If economic hardships in the inter-war years meant that the British would be hard-pushed in the event of war to send anything other than a token naval force to the Far East, political necessity demanded that such a force would be sent. To that extent Tom Phillips’s fate and that of his men had been sealed before the keel of his flagship touched the water for the first time. Great Britain’s Empire was not about waving the flag, colouring the map red or even promulgating the Gospel. It was about trade and raw materials. Following the ruinous cost of the First World War, the greatest recession the world had ever seen and with an ageing industrial plant, Britain was nearly broke, more dependent than ever on its Empire as a cheap market for its goods, not to mention its petrol, rubber and tin. It would have been economic suicide to lose the Empire and political suicide as well. It is difficult for us now to conceive of a country that defined so much of itself through Empire, but that was what it did.

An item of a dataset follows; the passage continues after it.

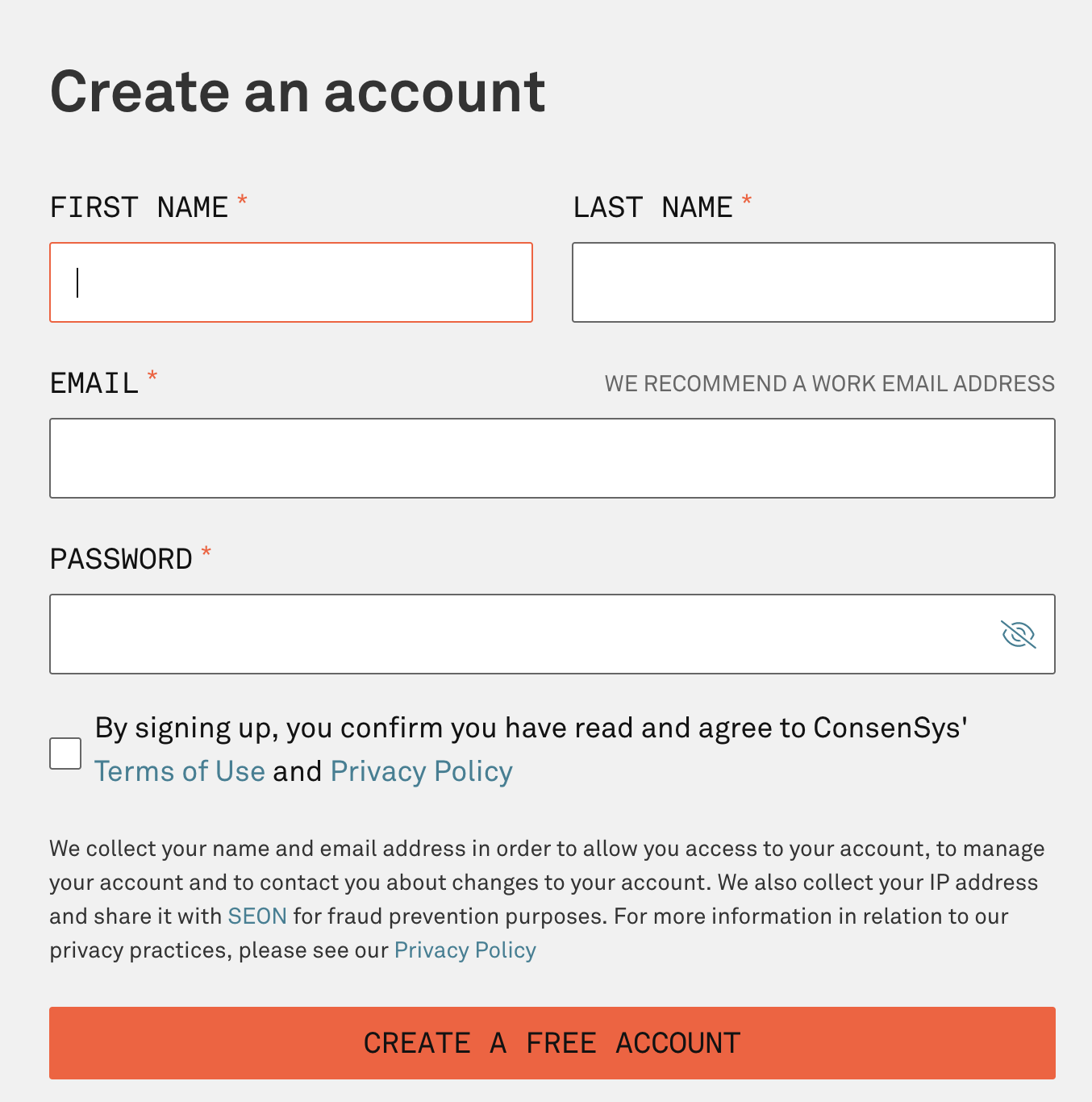
Task: Click the "First Name" field label
Action: [139, 208]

In fact that Empire in the Far East posed two quite different problems. To some countries Britain was simply the occupying power exerting supremacy over an indigenous population by virtue of visible military strength and an ability to keep other nations out of its patch. Singapore was just such a colony which was why its fall was a death-knell to Empire. Never mind that it eventually regained what it had lost: the Japanese had broken not just
an army when they took Singapore in 1941, but also the credibility of the colonial rulers and the myth of British invincibility.

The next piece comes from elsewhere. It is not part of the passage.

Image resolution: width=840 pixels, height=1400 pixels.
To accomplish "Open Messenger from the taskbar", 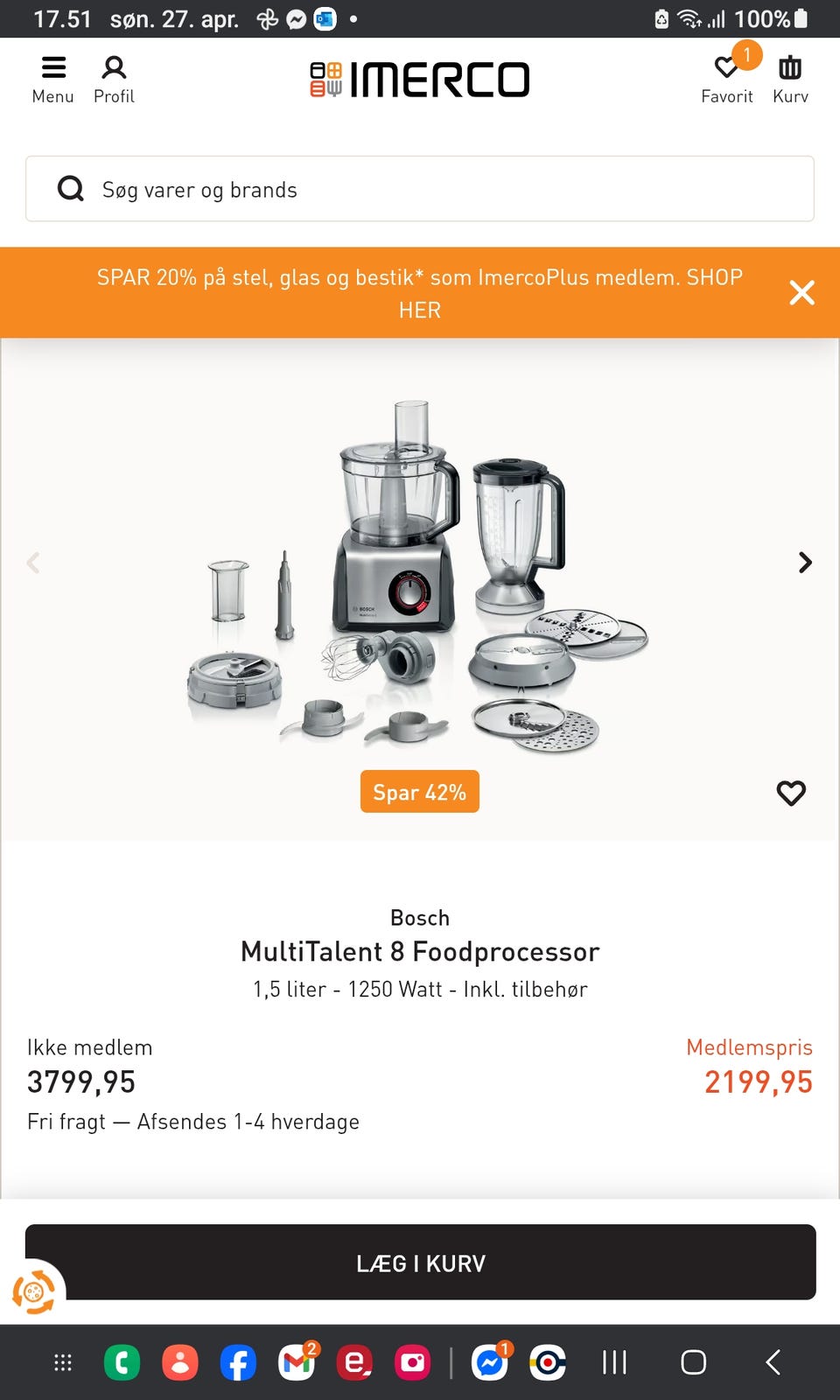I will click(489, 1362).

Countries such as Australia and New Zealand were different. The majority of their population was not indigenous but could trace their ethnic origins back to the home country of Great Britain. Such countries were not retained as paid-up members of the British Empire by military force and indeed made a significant contribution to Britain’s military strength themselves. However, these were countries increasingly maturing into nation states with their own identity and culture. Japanese militarism and expansionism posed a real threat to them – one Australian Prime Minister described his country as being but ‘a stone’s throw’ away from Japan – and they exerted continuous pressure on the British to station a permanent fleet in Singapore. A naval force in Singapore to deter or impress Japan was essential to persuade Australia and New Zealand that London cared and mattered. Repulse was actually on its way to Australia when it was recalled to sail with Prince of Wales to disrupt Japanese invasion forces. Politics and economics placed two nails in the coffin of Phillips and his men before 1941. A further practical factor was the need for Britain’s war effort to be reinforced by Australian troops, something it was made clear would not happen unless Britain in turn showed tangible support for its colonies. There was persistent pressure from the governments of Australia and New Zealand throughout the 1930s for Britain to station a fleet at Singapore. Unable to do so, but desperate to reassure, British policy was to build Singapore up into a major naval base complete with massive defensive 15-inch guns (which contrary to post-war belief did not only point out to sea), and to evolve the ‘main fleet to Singapore’ plan whereby Singapore would be organized so as to defend itself before the ninety or so days it would take for a ‘main fleet’ to be mobilized and sail there. All these factors dictated that a naval force would be sent to Singapore if war with Japan threatened, yet politics and economics dictated that the force would be inadequate. The main fleet promise was a cheque written against an account which simply did not have enough funds to meet it.